Whats to ask, didnt she say there why he was named? thats the explanation to what the name means.


----------



## Diadem

arielipi said:


> Whats to ask, didnt she say there why he was named? thats the explanation to what the name means.



But it doesn't make sense. It would if the child's name was Sha'ul (שאול) though.


----------



## arielipi

These are unrelated stems...


----------



## origumi

arielipi said:


> Whats to ask, didnt she say there why he was named? thats the explanation to what the name means.


 ההסבר שנותנות התורה או האם לשמו של היילוד יכול להיות נכון מנקודת ראותן, ועדיין לעורר דיון במישור הלשוני.

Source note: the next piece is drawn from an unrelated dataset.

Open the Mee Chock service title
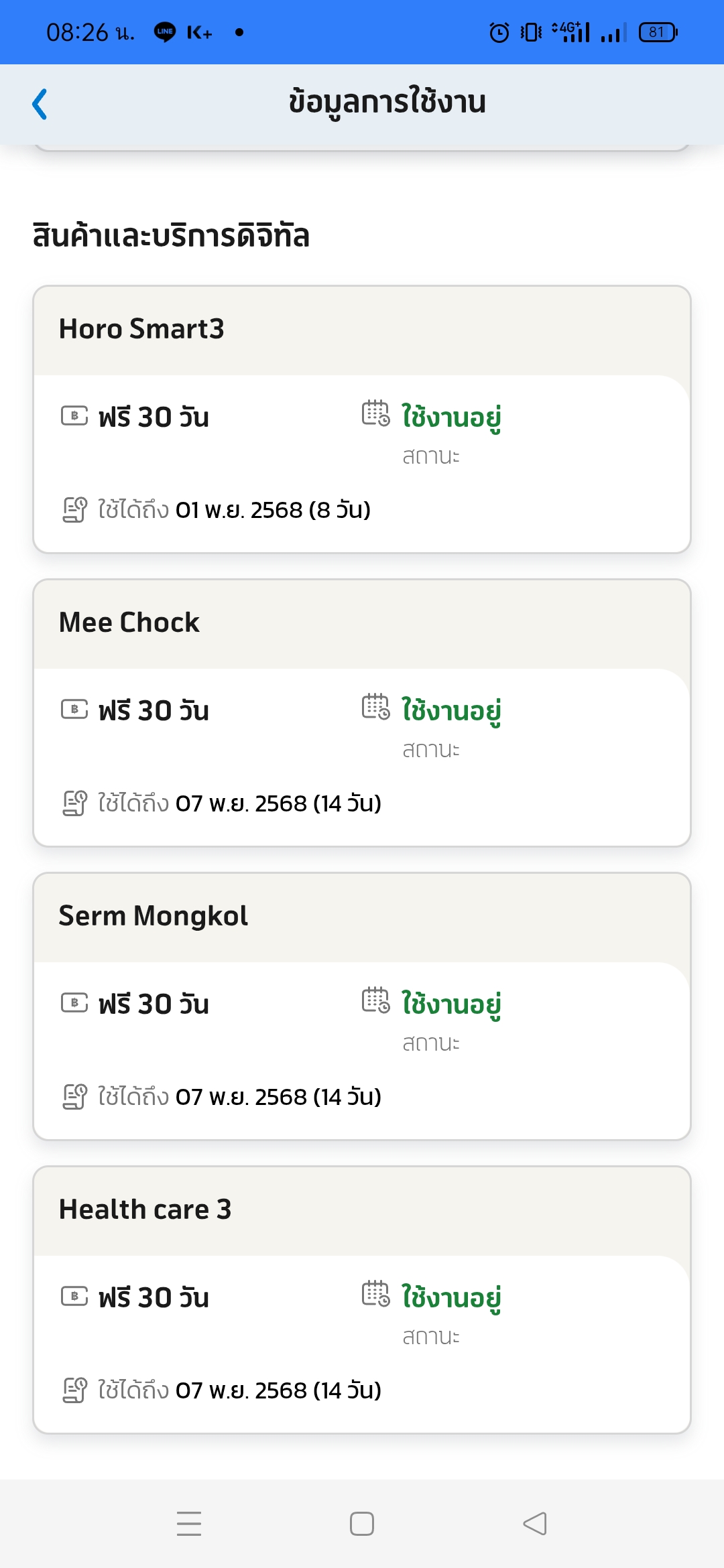The height and width of the screenshot is (1568, 724). tap(129, 623)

קח לדוגמא מישהי שתקרא לבנה "שון" ותסביר שהיא רוצה שיהיה חזק כמו שמשון. אי אפשר להתווכח עם ההגיון שנובע מהדמיון בצליל, ועדיין לשונאי אירי יענה ששון הוא השם האנגלי ג'ון במבטא אירי, ומישהו אחר יקשר את ג'ון לשם העברי יוחנן, וכדומה. האמא צודקת והמומחה צודק.


----------



## arielipi

origumi said:


> ההסבר שנותנות התורה או האם לשמו של היילוד יכול להיות נכון מנקודת ראותן, ועדיין לעורר דיון במישור הלשוני.
> 
> קח לדוגמא מישהי שתקרא לבנה "שון" ותסביר שהיא רוצה שיהיה חזק כמו שמשון. אי אפשר להתווכח עם ההגיון שנובע מהדמיון בצליל, ועדיין לשונאי אירי יענה ששון הוא השם האנגלי ג'ון במבטא אירי, ומישהו אחר יקשר את ג'ון לשם העברי יוחנן, וכדומה. האמא צודקת והמומחה צודק.

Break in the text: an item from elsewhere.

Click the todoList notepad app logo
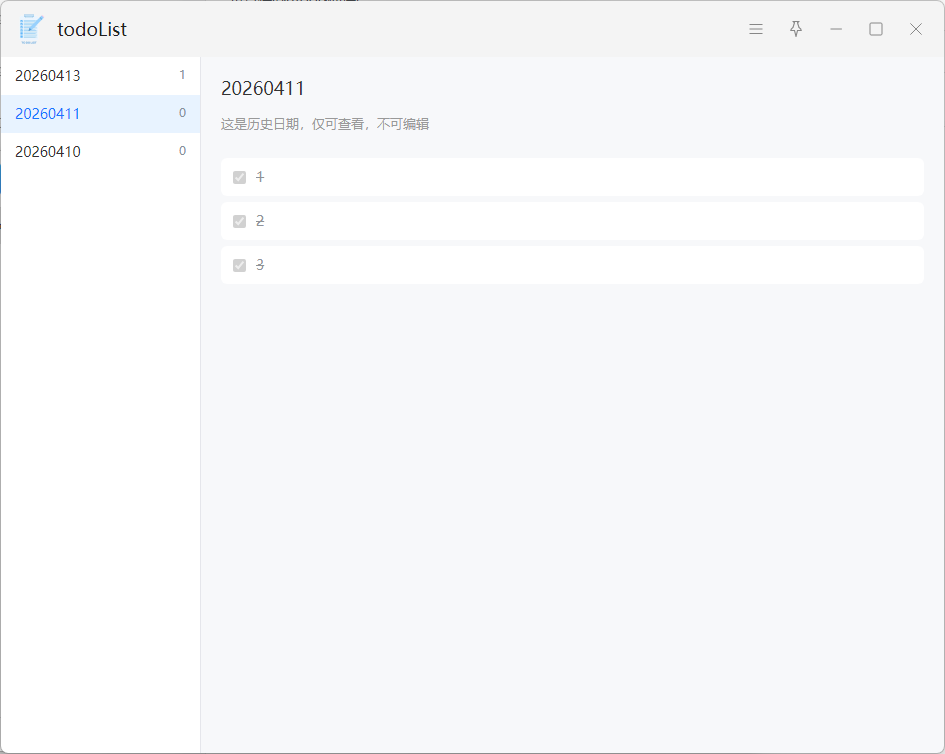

המומחה צודק על הנייר היבש, אבל אם זו לא כוונת המשורר מה זה משנה הטכני?


----------



## Diadem

arielipi said:


> These are unrelated stems...



Perhaps you misunderstood me. Channah said, "כי מיהוה שאלתיו." That is the explanation for the child's name, correct? I said that explanation would only make sense if the child's name was שאול, not שמואל. Surely you don't believe שאול and שאלתיו are derived from unrelated שרשים. The שורש of both is ש-א-ל.


----------



## arielipi

I read the reason for th name, it seems sha'ul is active and shmu'el is passive.


----------



## Diadem

arielipi said:


> I read the reason for th name, it seems sha'ul is active and shmu'el is passive.



שאול is בינוני פעוּל (passive participle), meaning "asked [for]."


----------